Recherchant brusquement les vétilles, Aurore-Marie coupa impoliment le futur directeur du Conservatoire de Paris, qui devait succéder en 1905 au terne et académique Théodore Dubois, dont les ouvrages théoriques, tels ceux de Danhauser, allaient cependant faire encore autorité en quelques conservatoires de province de l'époque du Président Gaysintisca.
« Abrégeons les mondanités, monsieur Fauré. J'exige de déchiffrer moi-même la partition. Je me pique d'un certain talent pianistique et je veux juger aux doigts plus encore qu'à l'oreille la qualité de votre travail.
Fauré ne put que bredouiller :
- A vos ordres, mademoiselle. »
Fatiguée par l'effort de ses mots, la jeune noble toussota : elle relevait à peine d'un refroidissement et une petite odeur de fumigations mentholées planait encore comme une rémanence dans certaines pièces du pavillon.
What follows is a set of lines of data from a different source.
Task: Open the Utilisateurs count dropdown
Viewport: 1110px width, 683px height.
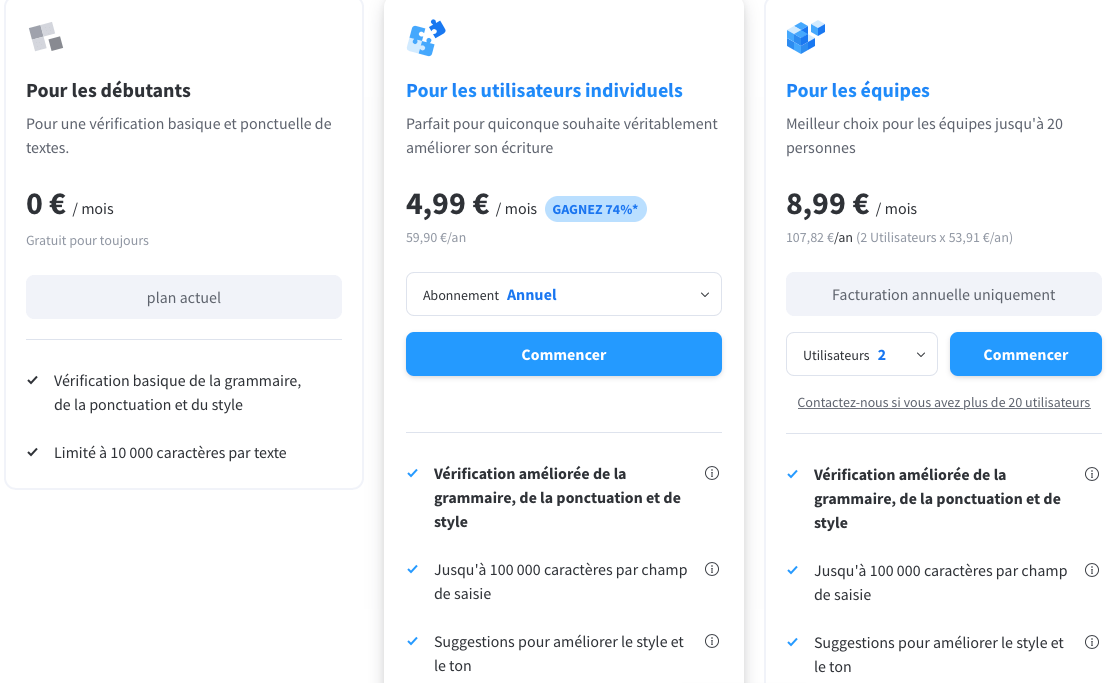Action: point(862,355)
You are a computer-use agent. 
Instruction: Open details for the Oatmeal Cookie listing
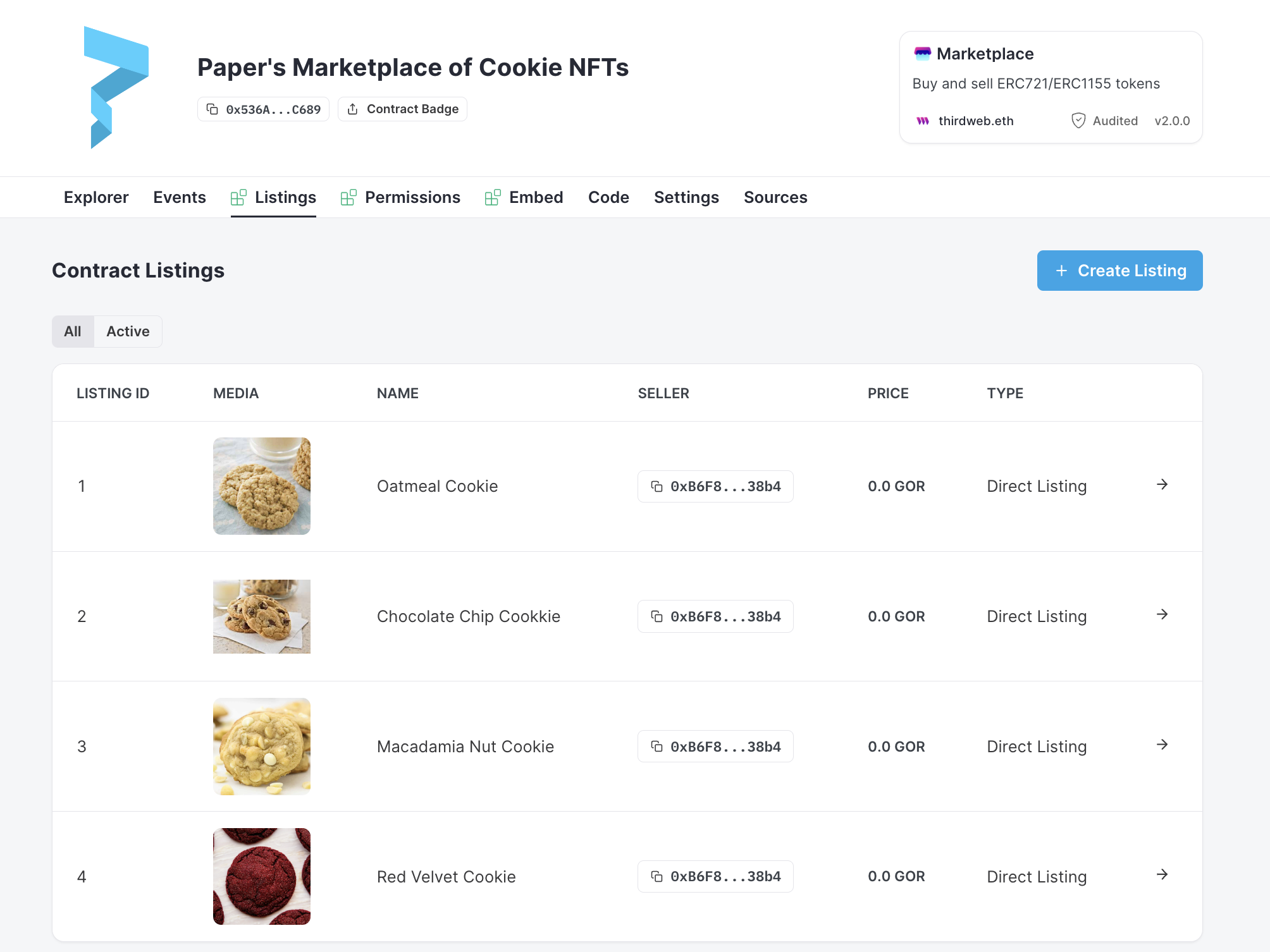(1162, 485)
« Excusez-moi, monsieur. Je suis en petite forme. Ma poitrine, voyez-vous. »
Le velours purpurin qui revint à ses joues l'embellit encore. Le salon était un peu sombre, surchargé des habituels bibelots à la mode, mais les statuettes, chinoiseries, estampes japonaises et autres porcelaines ou biscuits avaient tous la musique pour source d'inspiration. On reconnaissait aux murs des reproductions encadrées de gravures d'Abraham Bosse ayant l'allégorie de l'ouïe pour thème, avec l'obligé concert de violes, de cornet à bouquin, d'épinette et d'archiluth en costumes Louis XIII. Un buste de Frédéric Chopin d'Auguste Clésinger trônait au sommet du piano droit, dont les bougeoirs comportaient des chandelles à demi consumées mais froides, les lampes à gaz équipant la maison étant préférées à ces antiques luminaires. Aurore-Marie tira les épais rideaux de tussor et de damas vert émeraude brodés de guillochis dorés et de motifs componés, quelque peu héraldiques, alternant l'azur, le vermeil et la couleur jonquille. Il faisait grand jour, le ciel était à peine couvert de quelques cumulus errants, et il fallait qu'elle profitât de la clarté naturelle pour parfaire son déchiffrage pianistique.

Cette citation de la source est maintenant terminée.